待ち合わせはネズミの国のゲート前だった。もう十二月に入って寒さは厳しくなり、この夢の国もクリスマス仕様になっていた。

 朝早くからの待ち合わせに遅れないよう、浮かれて十分前に到着したなまえは、待ち合わせ時間ちょうどにやって来たおそ松を沈みきった顔で迎えた。
 おそ松が第一声でつっこむほど浮かない顔をしたなまえは、勢いよく頭をさげた。

「ごめんなさい、財布と携帯を忘れてきちゃったの。小銭入れしか持ってきてなくて、いまから取りに戻るから。せっかく来てくれたのにごめんなさい」

 何度も謝る声が揺れてにじんで、顔をあげられないなまえが泣きそうだということはおそ松でもわかった。ポケットから財布を取り出したおそ松は、それを軽く振ってなまえの顔をあげさせる。

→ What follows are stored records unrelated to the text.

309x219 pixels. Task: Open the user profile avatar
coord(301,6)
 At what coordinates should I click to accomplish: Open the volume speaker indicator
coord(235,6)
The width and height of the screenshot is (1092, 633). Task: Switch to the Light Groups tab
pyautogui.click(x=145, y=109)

「戻ってたら時間もったいないだろ、今日は俺が奢る。いやぁ実はさ、こないだ競馬でもらった金でパチンコいったら大勝ちしたんだよ。元はおまえの金だし、今日くらい出すよ。夢だったんだろ」

 動こうとしないなまえを尻目に、ゲートが開いて人々が夢の国へ吸い込まれていく。
 じれったくなったおそ松がなまえの手首を掴んで一番近くのチケットを買う列に並ぶと、ようやくなまえが動き出した。おそ松の手が離れる。

「そんなの悪いよ」
「帰ってたら遊ぶ時間なくなるじゃん」
「じゃあ帰ったらわたしのぶんは払うから、ちゃんとレシートもらってね」

 おそ松は返事はしたものの、そんなめんどうくさいことをする気はなかった。何度も念を押したなまえは、バッグのなかからネズミの国の特集をした雑誌を取り出しておそ松に見せた。
 自然とふたりの距離が近くなる。

 裏技やいまの季節の見所が書かれたそれは何度も読み込んだあとがあり、ペンで丸までつけてあった。
 絶対に乗りたいものを順にあげていくなまえはいつになく饒舌で、おそ松は頷いて聞いているだけだったが顔は微笑んでいた。

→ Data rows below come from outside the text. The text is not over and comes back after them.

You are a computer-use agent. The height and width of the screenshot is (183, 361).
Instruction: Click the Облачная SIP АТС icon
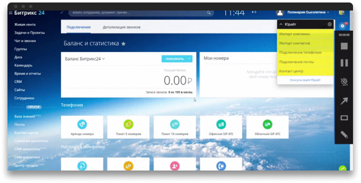(x=267, y=125)
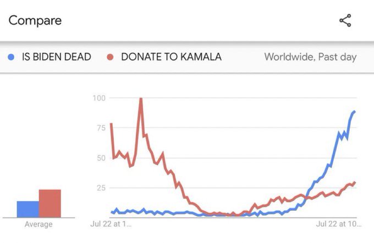This screenshot has width=374, height=243.
Task: Select the blue dot for IS BIDEN DEAD
Action: tap(11, 57)
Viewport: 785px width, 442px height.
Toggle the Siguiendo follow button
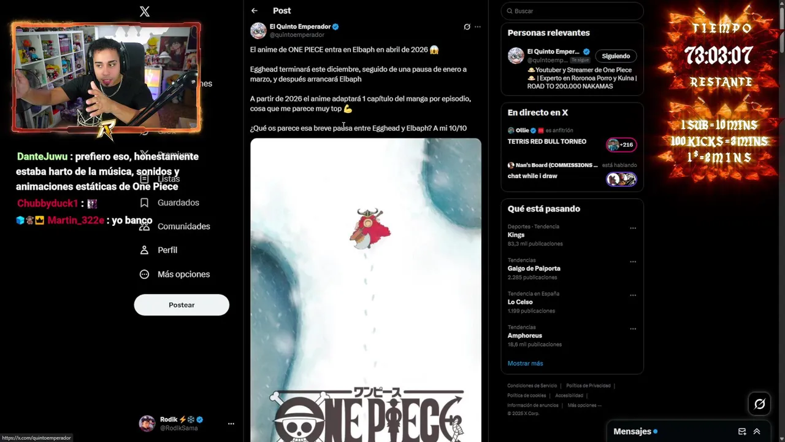616,56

「じゃあ、その乗りたいやつから行こうぜ。俺どれでもいいし」

 チケットを買ってゲートをくぐると、そこはもう夢がつまった日常を忘れる場所だった。




 夢の国のデートは大成功だった。ふたりは久しぶりの遊園地を心ゆくまで楽しみ、なまえの希望どおり写真も撮った。
 ふたりで並んだところを一枚だけ撮った写真はぎこちない距離だったが、笑顔は輝いていた。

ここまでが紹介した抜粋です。